Le Chevalier de Tinténiac mort, les officiers royalistes se réunirent en conseil pour désigner un nouveau général. Les chouans, officiers et soldats, réclamèrent unanimement Cadoudal, mais les officiers émigrés choisirent l'un des leurs, le vicomte de Pontbellanger. Les émigrés étant majoritaires au conseil, ce fut ce dernier qui fut élu général, Pontbellanger ordonna alors de continuer la marche en direction de la baie de Saint-Brieuc[3].

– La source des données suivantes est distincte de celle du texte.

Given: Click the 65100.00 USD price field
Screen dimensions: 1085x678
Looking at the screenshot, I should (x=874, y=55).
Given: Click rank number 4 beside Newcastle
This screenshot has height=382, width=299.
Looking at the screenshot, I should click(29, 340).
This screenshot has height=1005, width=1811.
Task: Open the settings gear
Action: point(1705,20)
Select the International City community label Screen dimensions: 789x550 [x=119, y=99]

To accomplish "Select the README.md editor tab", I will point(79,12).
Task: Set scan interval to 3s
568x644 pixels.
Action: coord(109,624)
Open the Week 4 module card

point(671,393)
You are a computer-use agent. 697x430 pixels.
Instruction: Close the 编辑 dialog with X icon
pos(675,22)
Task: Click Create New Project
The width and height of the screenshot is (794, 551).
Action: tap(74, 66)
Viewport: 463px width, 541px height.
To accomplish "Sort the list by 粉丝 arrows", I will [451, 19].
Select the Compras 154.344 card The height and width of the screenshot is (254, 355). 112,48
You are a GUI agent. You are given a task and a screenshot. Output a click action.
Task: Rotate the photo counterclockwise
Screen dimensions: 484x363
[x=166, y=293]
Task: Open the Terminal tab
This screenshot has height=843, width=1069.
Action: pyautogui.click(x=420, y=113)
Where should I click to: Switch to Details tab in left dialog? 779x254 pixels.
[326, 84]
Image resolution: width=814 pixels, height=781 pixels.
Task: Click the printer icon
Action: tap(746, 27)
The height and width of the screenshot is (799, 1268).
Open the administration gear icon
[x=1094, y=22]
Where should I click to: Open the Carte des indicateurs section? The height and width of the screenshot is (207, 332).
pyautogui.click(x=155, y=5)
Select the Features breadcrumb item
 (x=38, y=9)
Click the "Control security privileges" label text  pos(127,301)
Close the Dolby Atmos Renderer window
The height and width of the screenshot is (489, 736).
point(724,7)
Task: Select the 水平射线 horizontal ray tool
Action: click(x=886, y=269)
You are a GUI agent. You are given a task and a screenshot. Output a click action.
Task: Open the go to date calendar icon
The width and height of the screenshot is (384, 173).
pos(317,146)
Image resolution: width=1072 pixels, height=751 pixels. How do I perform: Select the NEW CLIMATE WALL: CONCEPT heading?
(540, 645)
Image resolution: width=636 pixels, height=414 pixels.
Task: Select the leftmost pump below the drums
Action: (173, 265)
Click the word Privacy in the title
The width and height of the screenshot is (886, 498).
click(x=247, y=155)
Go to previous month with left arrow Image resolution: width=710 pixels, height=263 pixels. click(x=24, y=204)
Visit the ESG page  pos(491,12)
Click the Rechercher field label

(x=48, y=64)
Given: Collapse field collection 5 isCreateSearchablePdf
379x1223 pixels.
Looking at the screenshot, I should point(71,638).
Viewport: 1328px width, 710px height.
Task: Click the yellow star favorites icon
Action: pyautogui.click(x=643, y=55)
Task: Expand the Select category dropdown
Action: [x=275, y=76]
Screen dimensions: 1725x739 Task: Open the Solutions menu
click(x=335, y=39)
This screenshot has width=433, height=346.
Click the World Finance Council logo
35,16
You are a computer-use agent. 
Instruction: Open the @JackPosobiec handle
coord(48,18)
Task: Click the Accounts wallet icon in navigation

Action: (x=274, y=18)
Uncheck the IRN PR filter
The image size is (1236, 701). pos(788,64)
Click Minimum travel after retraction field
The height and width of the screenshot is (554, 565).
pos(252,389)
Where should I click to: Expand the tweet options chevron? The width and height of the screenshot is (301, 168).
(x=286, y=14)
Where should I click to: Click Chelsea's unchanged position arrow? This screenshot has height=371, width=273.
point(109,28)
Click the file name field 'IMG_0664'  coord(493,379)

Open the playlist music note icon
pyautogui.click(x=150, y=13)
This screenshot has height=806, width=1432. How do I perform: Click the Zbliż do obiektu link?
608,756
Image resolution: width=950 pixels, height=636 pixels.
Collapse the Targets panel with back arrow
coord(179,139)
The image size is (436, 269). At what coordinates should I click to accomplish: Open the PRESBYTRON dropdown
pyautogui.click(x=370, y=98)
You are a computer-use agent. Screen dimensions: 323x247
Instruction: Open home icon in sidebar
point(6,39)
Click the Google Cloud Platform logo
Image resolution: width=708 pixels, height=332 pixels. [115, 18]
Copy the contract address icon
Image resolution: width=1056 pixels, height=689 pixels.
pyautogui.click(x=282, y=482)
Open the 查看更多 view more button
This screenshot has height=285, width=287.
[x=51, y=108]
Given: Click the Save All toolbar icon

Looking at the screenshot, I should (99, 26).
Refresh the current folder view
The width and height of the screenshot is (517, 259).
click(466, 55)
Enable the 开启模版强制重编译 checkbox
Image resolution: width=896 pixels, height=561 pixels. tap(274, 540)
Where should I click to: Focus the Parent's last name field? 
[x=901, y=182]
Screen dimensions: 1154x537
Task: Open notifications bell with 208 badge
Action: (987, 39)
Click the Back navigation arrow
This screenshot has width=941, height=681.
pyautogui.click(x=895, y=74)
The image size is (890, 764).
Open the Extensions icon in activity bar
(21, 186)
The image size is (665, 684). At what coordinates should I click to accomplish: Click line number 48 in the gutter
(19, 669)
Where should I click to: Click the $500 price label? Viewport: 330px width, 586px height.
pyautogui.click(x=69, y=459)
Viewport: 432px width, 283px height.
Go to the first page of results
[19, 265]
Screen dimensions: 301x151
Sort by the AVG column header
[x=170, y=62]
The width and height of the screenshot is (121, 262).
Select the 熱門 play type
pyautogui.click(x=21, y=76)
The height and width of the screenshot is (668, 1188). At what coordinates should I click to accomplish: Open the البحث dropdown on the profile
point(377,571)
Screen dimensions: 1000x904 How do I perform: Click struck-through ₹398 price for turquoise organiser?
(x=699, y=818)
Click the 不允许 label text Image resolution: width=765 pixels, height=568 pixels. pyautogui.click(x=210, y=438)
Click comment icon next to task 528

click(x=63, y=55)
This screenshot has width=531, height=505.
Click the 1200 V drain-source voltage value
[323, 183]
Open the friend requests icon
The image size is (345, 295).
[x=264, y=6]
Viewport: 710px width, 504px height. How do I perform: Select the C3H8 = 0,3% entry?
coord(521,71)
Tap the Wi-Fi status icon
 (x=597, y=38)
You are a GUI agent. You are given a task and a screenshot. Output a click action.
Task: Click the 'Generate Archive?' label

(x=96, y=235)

« Nous marchâmes ensuite vers le château de Coëtlogon où le général, disait-on, devait recevoir de nouvelles instructions. Le lendemain de notre arrivée, vers deux heures de l'après-midi, on nous annonça treize cents Bleus qui venaient nous attaquer. Georges seul dans l'armée ayant de connaissances militaires, fut chargé de faire les préparatifs de défense. Il m'envoya en observation au bord d'une lande sur la gauche de l'ennemi. Quand il eut fait toutes les dispositions et que le feu était déjà engagé, il vint me chercher, et, alignant ma compagnie sur un seul rang à un ou deux pas de distance entre chaque homme, il nous courir en criant : En avant ! et, faisant marcher devant nous tous ceux qui s'étaient tenus derrière les haies, notre élan mit toute l'armée en mouvement et étonna tellement les Bleus qu'ils se sauvèrent au plus vite, nous laissant des morts, des blessés et des prisonniers. Nous ne perdîmes que notre général, qui s'avança imprudemment sur un grenadier qui se glissait d'arbre en arbre dans l'avenue, et qui prit d'abord la fuite; mais se trouvant trop pressé, se retourna et tira le général presque à bout portant. Julien Cadoudal, frère de Georges, le reçut dans ses bras, et le grenadier fut tué par Joseph Madec, capitaine de la compagnie de paysans de la paroisse de Carnac[4]. »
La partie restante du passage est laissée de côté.